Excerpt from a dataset
START
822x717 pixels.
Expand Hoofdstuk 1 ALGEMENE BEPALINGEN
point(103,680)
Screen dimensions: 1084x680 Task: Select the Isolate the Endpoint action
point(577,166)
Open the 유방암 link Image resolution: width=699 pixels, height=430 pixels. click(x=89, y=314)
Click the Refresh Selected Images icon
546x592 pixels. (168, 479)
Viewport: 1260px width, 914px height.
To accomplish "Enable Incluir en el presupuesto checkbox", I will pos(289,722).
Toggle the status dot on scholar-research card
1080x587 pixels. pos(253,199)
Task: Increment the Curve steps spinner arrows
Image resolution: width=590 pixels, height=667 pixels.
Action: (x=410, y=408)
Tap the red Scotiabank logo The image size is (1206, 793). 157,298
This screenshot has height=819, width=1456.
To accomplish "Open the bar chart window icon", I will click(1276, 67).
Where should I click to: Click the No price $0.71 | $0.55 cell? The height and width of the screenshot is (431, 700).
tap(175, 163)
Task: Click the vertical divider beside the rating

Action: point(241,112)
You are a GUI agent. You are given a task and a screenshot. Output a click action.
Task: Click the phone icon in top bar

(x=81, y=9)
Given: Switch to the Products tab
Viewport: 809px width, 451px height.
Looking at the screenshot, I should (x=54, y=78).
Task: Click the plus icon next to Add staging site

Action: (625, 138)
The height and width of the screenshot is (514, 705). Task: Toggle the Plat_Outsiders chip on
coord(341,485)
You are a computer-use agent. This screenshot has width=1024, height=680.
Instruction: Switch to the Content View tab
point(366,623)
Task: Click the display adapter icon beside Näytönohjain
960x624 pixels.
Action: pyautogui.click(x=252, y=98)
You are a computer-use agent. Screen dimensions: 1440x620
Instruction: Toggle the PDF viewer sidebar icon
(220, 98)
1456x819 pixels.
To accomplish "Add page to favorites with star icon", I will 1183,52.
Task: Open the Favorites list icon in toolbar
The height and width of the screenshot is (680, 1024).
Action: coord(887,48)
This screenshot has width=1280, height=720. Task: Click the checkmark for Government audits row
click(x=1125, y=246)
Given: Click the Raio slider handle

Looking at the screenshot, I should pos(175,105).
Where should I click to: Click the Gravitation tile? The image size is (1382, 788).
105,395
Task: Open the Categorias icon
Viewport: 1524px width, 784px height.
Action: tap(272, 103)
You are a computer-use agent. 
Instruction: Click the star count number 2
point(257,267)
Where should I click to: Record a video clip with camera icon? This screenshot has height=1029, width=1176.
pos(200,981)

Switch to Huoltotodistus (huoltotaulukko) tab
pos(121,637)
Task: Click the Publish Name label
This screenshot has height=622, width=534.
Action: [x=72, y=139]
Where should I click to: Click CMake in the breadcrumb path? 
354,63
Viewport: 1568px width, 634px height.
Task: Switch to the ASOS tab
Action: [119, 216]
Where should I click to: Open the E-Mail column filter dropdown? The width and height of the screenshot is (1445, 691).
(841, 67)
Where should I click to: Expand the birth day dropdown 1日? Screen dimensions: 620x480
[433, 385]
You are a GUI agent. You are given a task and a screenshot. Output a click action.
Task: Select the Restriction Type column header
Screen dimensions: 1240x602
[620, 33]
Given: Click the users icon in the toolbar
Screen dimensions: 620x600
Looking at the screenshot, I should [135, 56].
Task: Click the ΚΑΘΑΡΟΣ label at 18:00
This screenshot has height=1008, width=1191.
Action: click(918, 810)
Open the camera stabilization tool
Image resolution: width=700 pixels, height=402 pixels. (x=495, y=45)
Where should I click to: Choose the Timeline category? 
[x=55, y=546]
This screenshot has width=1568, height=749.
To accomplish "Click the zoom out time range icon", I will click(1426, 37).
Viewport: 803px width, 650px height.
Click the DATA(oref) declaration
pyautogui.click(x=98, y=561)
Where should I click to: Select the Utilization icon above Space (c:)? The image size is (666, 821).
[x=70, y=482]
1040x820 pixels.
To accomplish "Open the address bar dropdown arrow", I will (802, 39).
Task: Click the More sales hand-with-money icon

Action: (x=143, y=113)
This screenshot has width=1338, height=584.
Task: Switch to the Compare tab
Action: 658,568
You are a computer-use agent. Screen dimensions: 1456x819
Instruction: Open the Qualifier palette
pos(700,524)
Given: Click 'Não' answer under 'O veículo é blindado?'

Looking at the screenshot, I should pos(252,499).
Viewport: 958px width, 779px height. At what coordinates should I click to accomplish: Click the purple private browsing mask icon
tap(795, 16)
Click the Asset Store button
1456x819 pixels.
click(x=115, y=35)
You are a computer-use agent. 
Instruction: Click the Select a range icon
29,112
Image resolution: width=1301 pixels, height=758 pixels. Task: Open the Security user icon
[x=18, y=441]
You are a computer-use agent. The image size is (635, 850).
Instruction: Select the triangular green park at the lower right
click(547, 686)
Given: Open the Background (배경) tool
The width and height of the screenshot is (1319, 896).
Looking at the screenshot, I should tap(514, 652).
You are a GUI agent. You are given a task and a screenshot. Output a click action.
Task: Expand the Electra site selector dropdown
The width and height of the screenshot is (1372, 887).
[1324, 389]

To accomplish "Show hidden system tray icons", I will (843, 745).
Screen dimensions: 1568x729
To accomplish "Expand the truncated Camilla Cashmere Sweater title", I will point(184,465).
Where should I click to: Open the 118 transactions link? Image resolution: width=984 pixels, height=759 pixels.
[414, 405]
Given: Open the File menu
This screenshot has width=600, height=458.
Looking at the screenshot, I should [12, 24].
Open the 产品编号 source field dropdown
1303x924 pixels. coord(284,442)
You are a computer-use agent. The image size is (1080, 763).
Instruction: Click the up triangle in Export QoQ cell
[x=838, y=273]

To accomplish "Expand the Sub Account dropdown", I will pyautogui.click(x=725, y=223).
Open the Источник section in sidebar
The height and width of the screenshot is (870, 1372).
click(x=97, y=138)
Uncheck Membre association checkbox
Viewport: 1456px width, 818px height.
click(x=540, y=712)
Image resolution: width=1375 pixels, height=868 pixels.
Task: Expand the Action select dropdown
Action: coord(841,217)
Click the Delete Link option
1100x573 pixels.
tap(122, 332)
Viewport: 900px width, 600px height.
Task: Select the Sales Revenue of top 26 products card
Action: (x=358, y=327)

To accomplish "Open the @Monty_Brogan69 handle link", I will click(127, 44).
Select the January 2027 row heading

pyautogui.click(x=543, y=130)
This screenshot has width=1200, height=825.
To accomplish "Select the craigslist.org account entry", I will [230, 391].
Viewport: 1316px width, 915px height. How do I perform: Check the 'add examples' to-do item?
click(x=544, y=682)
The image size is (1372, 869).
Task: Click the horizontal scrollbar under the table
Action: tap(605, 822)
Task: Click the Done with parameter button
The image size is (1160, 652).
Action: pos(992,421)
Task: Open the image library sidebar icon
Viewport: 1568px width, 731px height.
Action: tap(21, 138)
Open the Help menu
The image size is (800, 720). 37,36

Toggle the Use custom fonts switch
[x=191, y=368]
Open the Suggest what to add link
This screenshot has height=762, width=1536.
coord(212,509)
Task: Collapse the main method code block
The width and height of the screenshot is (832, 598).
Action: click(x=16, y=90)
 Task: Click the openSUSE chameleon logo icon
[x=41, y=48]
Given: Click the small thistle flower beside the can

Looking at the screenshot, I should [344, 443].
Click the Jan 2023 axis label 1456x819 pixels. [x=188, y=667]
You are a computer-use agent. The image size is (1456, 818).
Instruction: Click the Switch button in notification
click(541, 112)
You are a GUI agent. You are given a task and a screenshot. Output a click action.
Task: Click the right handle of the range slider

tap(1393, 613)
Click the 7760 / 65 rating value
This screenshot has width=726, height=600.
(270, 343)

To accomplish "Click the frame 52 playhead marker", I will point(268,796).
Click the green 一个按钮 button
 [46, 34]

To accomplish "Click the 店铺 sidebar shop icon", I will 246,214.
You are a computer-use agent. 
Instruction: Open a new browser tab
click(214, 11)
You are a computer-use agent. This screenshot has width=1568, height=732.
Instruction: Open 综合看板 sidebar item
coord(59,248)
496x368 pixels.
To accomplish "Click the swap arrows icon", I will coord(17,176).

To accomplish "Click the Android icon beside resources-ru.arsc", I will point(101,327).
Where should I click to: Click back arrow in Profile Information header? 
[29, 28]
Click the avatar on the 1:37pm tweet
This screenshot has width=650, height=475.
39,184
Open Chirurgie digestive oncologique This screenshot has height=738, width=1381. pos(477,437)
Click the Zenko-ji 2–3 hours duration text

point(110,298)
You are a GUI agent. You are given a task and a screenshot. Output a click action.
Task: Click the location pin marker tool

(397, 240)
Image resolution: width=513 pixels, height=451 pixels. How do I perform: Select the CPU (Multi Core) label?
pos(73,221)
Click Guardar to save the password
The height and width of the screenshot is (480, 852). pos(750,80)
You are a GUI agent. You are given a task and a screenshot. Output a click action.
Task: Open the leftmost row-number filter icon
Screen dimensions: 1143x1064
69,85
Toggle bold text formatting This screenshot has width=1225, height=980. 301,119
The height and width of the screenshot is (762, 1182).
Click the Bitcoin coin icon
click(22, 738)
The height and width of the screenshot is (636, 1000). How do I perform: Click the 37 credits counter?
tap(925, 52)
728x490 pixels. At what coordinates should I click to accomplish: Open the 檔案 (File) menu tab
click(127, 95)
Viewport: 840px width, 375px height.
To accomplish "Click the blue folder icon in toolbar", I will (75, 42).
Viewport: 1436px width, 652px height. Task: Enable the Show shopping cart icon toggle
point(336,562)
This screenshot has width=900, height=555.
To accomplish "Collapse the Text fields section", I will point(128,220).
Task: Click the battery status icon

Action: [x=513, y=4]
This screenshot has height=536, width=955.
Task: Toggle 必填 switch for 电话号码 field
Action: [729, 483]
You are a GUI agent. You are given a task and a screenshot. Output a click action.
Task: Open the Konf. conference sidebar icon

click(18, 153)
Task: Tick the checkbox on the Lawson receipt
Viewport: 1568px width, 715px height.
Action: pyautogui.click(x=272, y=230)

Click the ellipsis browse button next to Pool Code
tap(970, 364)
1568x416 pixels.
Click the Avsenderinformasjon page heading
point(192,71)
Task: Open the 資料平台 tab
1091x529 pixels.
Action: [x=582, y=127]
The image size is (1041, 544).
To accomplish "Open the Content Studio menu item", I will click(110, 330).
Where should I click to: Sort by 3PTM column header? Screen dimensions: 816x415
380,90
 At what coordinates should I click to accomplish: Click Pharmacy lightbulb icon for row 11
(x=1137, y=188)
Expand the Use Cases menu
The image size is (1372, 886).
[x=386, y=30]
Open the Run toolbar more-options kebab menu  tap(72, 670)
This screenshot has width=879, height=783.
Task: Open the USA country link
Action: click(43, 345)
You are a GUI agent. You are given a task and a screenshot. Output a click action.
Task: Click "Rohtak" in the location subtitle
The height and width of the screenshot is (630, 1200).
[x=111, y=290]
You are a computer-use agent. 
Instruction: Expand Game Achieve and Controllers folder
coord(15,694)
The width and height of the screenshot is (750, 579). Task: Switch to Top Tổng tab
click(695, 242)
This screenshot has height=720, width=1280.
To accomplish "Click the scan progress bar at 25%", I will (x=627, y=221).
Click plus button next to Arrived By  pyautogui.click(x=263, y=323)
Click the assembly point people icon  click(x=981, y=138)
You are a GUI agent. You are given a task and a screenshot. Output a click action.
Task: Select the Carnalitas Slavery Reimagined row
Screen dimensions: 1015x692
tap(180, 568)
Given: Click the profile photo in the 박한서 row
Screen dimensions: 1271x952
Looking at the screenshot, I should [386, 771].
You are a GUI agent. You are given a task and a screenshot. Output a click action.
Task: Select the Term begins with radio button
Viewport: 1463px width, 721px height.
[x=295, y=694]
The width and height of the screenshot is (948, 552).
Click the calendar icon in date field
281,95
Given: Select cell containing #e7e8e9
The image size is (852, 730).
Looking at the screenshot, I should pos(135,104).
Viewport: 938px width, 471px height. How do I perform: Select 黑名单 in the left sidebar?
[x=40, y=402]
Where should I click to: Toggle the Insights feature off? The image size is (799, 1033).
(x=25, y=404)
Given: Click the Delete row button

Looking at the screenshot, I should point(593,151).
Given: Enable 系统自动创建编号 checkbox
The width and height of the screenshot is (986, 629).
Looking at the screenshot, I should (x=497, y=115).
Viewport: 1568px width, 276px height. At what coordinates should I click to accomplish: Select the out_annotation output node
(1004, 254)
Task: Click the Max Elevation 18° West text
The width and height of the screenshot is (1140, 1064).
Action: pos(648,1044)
END
What you should do
Rewrite the data from its first line up to and including the line with "546x592 pixels. (168, 479)", replacing "Refresh" with "Reload" and leaving everything else unchanged.

Exercise answer
822x717 pixels.
Expand Hoofdstuk 1 ALGEMENE BEPALINGEN
point(103,680)
Screen dimensions: 1084x680 Task: Select the Isolate the Endpoint action
point(577,166)
Open the 유방암 link Image resolution: width=699 pixels, height=430 pixels. click(x=89, y=314)
Click the Reload Selected Images icon
546x592 pixels. (168, 479)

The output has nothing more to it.